- _Assignment_: Continue the essay below on using Claude 3.5 Sonnet to pick a stock for The GPT Investor, starting right after its final sentence.

[Source extract]

We used Anthropic's flagship model, Claude 3.5 Sonnet, to identify an investment opportunity that could outperform the market over a one-year period.

Stock Pick from The GPT Investor

We used Anthropic's Claude 3.5 Sonnet to generate the latest stock recommendation for The GPT Investor. This essay will outline the technology, methodology, and result of this process.

Background:


Anthropic, one of the world's leading AI companies, was founded in 2021 by a group of former OpenAI researchers, including CEO Dario Amodei. The company's mission is to develop AI systems that are not only highly capable but also safe, reliable, and aligned with human values.

Since its inception, Anthropic has raised an impressive $7.3 billion in funding, including significant investments from Amazon ($4 billion) and Google ($2 billion).

One of Anthropic's notable achievements is the development of the Claude AI model family, which excels in tasks requiring advanced reasoning, math, and coding skills. In March 2024, Anthropic took center stage in LLM (Large Language Model) research after releasing Claude 3 Opus, which outperformed the existing LLM leader, GPT-4, in benchmarks. Claude 3 Opus was so impressive that some AI researchers claimed the model exhibited signs of self-awareness.

On June 20th, 2024, Anthropic released a newer model, Claude 3.5 Sonnet, which they claim to be more intelligent than their previous model, Claude 3 Opus.

Anthropic claims that Claude 3.5 Sonnet outperforms OpenAI's latest flagship model, GPT-4o, in most benchmark tests, including those for graduate-level reasoning and reasoning over text.

Benchmark data published by Anthropic


Methodology:


Our approach for this round of recommendation focused on two considerations:

  1. Claude's lack of internet access: While Claude has an impressive list of features including code generation and document editing, it lacks the straightforward ability to browse the web. It's likely that the Anthropic team believes web browsing might negatively affect the LLM's responses by incorporating information from a limited number of sites it would access before generating a response. This concern is valid, as hundreds of millions of dollars are spent training these models but when these models perform web searches, the system can only afford a tiny number of searches due to computational constraints imposed on the end user. (An end user isn't allowed to dictate how many sources the system should consult during a web search since each additional source costs money.) So while web searches have the clear benefit of access to the most updated information, they likely have the significant disadvantage of potentially skewing responses based on low-quality or limited searches. We designed our methodology with this limitation in mind.

[/Source extract]
[Supplied information]

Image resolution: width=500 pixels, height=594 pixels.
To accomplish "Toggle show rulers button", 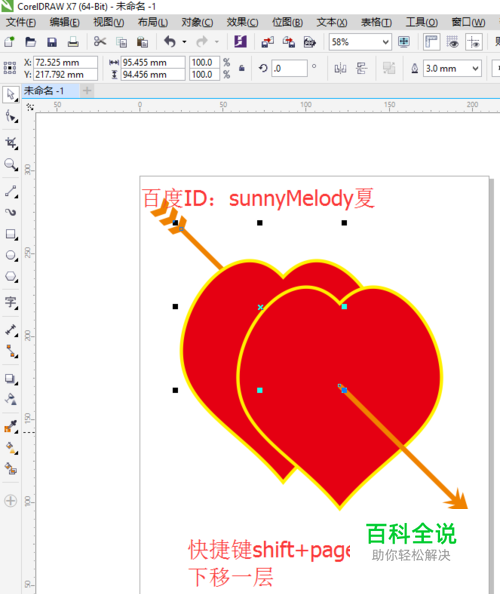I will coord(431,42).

[/Supplied information]
[Supplied information]

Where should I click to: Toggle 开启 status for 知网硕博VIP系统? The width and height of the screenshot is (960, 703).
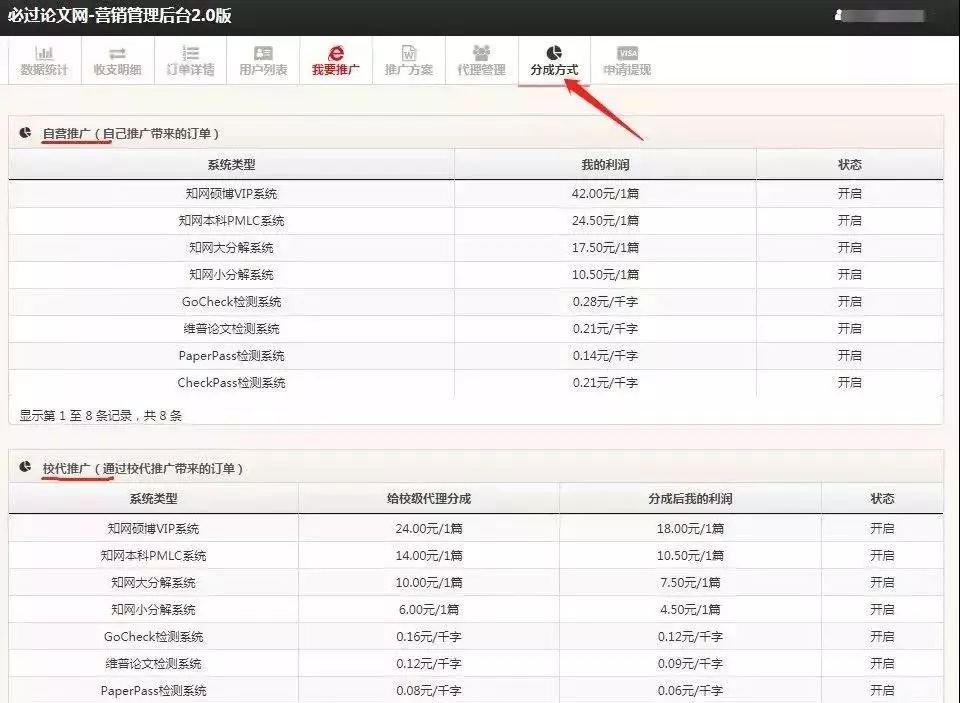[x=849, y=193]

[/Supplied information]

- _Result_:
  2. The GPT Investor's challenge with investment timelines: At The GPT Investor, we've noticed that the hardest part about using LLMs to generate stock recommendations has always been determining the timeline of the investment. While The GPT Investor has consistently outperformed the S&P 500 (Note: 90% of professional money managers never beat $SPY), many of the stock recommendations made significantly more gains AFTER the scheduled date for liquidation. It was clear that the models picked the right stocks but couldn't accurately account for the timeline we had instructed in the prompts. To address this issue, we've started generating longer-term recommendations (e.g., 1 year). Since Claude 3.5 Sonnet's training cutoff date is April 2024 and it doesn't have access to the internet, we tried to mitigate the issue by providing the model several references related to the current time and date that it would find helpful.